> [Set exercise]:
Reproduce, unchanged, the stretch of data from the line containing "Click the Key" through the end of the data.

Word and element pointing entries
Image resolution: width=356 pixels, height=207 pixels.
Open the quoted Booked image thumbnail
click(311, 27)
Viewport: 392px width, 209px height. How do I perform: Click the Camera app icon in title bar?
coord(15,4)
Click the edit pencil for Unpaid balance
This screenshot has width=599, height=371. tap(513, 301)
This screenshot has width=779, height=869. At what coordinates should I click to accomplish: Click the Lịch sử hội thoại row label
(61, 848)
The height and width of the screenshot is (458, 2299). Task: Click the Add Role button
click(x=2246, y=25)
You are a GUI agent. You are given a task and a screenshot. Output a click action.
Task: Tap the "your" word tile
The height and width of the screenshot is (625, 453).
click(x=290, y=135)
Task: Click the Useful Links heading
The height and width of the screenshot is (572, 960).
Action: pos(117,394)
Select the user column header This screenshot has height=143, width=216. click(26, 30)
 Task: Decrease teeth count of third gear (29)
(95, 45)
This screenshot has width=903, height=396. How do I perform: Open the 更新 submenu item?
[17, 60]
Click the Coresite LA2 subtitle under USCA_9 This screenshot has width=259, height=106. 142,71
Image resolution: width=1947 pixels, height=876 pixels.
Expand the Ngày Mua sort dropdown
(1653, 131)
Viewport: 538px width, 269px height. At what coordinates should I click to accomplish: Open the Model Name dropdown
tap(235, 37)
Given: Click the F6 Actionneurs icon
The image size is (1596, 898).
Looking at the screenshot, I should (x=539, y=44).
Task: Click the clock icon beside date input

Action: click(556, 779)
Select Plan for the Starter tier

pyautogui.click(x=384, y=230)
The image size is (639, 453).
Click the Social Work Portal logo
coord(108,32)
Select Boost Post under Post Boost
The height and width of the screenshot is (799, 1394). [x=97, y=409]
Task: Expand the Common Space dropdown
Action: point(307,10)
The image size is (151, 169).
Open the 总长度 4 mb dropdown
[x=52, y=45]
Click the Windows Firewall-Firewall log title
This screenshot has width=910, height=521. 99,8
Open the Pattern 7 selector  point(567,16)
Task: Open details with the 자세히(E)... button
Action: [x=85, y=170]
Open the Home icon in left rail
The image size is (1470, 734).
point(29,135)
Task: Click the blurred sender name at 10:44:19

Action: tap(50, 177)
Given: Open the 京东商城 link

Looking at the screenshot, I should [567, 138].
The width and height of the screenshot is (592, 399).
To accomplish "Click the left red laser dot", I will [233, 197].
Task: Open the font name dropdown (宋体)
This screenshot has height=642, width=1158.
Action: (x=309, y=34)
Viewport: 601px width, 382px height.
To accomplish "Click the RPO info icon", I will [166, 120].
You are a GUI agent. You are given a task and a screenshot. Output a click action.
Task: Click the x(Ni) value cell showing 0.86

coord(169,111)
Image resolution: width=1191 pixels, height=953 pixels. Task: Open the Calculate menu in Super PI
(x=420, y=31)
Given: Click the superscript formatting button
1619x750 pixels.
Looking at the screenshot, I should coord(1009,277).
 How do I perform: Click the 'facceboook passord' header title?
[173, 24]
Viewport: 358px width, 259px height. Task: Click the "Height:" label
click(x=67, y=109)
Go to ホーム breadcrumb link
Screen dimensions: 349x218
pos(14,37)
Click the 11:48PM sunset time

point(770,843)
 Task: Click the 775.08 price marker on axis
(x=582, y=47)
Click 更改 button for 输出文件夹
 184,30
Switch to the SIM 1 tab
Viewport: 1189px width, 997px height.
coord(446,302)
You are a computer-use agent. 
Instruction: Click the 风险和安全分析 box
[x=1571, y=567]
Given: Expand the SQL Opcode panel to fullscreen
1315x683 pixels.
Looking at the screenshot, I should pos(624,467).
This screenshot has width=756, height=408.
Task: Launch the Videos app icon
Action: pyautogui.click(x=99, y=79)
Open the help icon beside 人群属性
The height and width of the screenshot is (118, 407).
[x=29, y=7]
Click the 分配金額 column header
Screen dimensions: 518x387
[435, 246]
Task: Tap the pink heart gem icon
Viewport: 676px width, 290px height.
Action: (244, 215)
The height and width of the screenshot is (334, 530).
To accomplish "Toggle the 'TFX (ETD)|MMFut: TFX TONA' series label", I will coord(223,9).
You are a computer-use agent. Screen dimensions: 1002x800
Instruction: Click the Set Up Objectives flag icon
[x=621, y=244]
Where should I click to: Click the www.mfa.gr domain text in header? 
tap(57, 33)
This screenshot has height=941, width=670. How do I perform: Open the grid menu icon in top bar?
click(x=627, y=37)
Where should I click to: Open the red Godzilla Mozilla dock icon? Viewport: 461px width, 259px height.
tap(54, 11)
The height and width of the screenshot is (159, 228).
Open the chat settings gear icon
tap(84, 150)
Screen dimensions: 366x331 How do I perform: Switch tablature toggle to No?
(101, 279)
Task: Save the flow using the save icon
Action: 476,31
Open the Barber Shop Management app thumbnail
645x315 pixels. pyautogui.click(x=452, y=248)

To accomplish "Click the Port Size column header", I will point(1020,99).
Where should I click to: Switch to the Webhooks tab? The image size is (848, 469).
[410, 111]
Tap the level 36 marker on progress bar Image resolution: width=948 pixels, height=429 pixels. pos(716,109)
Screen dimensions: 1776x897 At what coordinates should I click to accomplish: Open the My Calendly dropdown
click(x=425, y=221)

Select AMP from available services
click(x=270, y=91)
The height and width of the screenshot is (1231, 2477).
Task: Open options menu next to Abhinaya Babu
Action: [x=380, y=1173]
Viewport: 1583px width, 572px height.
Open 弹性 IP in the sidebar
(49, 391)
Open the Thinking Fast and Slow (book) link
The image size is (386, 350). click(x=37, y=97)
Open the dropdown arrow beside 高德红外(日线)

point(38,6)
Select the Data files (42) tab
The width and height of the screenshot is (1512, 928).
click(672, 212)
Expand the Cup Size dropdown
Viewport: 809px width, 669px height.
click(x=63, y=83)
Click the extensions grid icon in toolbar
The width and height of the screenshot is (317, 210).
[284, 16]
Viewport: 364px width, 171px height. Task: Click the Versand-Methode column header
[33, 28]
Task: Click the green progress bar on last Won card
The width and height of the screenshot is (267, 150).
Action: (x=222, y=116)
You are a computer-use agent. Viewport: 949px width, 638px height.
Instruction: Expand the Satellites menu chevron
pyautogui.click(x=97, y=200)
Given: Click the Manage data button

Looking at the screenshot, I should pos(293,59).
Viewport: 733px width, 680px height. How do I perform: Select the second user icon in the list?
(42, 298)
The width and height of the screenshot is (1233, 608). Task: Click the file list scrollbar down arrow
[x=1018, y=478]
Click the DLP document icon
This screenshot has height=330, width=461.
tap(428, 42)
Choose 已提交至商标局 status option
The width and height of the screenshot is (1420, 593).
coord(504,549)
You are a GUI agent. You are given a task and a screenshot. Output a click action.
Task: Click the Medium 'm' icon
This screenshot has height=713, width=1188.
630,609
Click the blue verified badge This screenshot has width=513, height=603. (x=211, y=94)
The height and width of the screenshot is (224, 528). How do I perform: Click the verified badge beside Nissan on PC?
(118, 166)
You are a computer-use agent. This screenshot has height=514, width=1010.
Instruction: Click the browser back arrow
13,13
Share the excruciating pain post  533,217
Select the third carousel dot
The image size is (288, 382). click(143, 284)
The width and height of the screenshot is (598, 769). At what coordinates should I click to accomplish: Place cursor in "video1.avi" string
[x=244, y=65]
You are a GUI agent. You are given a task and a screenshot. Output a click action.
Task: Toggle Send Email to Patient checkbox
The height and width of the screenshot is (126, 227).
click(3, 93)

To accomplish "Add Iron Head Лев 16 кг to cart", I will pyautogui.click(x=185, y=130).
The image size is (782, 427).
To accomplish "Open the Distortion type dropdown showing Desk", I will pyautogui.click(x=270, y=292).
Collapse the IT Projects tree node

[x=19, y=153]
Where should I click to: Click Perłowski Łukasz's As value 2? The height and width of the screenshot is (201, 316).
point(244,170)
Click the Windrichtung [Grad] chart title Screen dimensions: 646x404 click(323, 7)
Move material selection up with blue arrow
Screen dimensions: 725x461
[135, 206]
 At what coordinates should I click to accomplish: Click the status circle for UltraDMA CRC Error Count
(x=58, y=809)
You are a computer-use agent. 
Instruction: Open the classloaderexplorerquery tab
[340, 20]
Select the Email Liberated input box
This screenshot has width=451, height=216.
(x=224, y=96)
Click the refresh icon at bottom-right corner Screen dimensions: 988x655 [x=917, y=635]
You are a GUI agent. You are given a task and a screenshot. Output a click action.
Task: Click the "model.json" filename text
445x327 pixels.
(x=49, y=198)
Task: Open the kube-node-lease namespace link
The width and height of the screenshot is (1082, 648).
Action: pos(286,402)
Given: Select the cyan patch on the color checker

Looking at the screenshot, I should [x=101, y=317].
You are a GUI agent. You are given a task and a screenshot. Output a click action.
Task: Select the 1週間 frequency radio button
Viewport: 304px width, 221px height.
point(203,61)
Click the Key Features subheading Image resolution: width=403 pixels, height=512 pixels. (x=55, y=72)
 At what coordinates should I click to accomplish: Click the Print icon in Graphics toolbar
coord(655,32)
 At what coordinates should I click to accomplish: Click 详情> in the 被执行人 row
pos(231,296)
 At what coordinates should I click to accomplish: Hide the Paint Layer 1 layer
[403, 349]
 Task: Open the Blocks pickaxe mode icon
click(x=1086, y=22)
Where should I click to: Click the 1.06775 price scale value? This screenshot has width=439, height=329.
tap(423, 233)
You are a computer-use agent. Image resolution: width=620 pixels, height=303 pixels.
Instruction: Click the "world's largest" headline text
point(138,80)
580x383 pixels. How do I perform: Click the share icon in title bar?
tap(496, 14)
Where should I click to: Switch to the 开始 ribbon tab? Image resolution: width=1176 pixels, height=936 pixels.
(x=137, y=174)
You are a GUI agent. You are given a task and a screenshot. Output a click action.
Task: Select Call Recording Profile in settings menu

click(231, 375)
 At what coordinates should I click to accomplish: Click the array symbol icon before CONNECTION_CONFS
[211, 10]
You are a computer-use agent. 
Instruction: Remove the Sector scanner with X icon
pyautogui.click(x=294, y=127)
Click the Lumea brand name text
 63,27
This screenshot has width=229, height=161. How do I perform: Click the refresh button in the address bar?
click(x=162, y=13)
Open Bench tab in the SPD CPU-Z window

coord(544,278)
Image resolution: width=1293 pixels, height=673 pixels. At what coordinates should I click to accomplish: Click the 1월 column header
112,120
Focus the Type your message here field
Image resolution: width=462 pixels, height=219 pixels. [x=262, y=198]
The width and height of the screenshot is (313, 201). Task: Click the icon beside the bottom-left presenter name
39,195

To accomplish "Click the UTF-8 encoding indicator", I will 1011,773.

> [Written answer]:
Click the Key Features subheading Image resolution: width=403 pixels, height=512 pixels. (x=55, y=72)
 At what coordinates should I click to accomplish: Click the Print icon in Graphics toolbar
coord(655,32)
 At what coordinates should I click to accomplish: Click 详情> in the 被执行人 row
pos(231,296)
 At what coordinates should I click to accomplish: Hide the Paint Layer 1 layer
[403, 349]
 Task: Open the Blocks pickaxe mode icon
click(x=1086, y=22)
Where should I click to: Click the 1.06775 price scale value? This screenshot has width=439, height=329.
tap(423, 233)
You are a computer-use agent. Image resolution: width=620 pixels, height=303 pixels.
Instruction: Click the "world's largest" headline text
point(138,80)
580x383 pixels. How do I perform: Click the share icon in title bar?
tap(496, 14)
Where should I click to: Switch to the 开始 ribbon tab? Image resolution: width=1176 pixels, height=936 pixels.
(x=137, y=174)
You are a GUI agent. You are given a task and a screenshot. Output a click action.
Task: Select Call Recording Profile in settings menu

click(231, 375)
 At what coordinates should I click to accomplish: Click the array symbol icon before CONNECTION_CONFS
[211, 10]
You are a computer-use agent. 
Instruction: Remove the Sector scanner with X icon
pyautogui.click(x=294, y=127)
Click the Lumea brand name text
 63,27
This screenshot has width=229, height=161. How do I perform: Click the refresh button in the address bar?
click(x=162, y=13)
Open Bench tab in the SPD CPU-Z window

coord(544,278)
Image resolution: width=1293 pixels, height=673 pixels. At what coordinates should I click to accomplish: Click the 1월 column header
112,120
Focus the Type your message here field
Image resolution: width=462 pixels, height=219 pixels. [x=262, y=198]
The width and height of the screenshot is (313, 201). Task: Click the icon beside the bottom-left presenter name
39,195

To accomplish "Click the UTF-8 encoding indicator", I will 1011,773.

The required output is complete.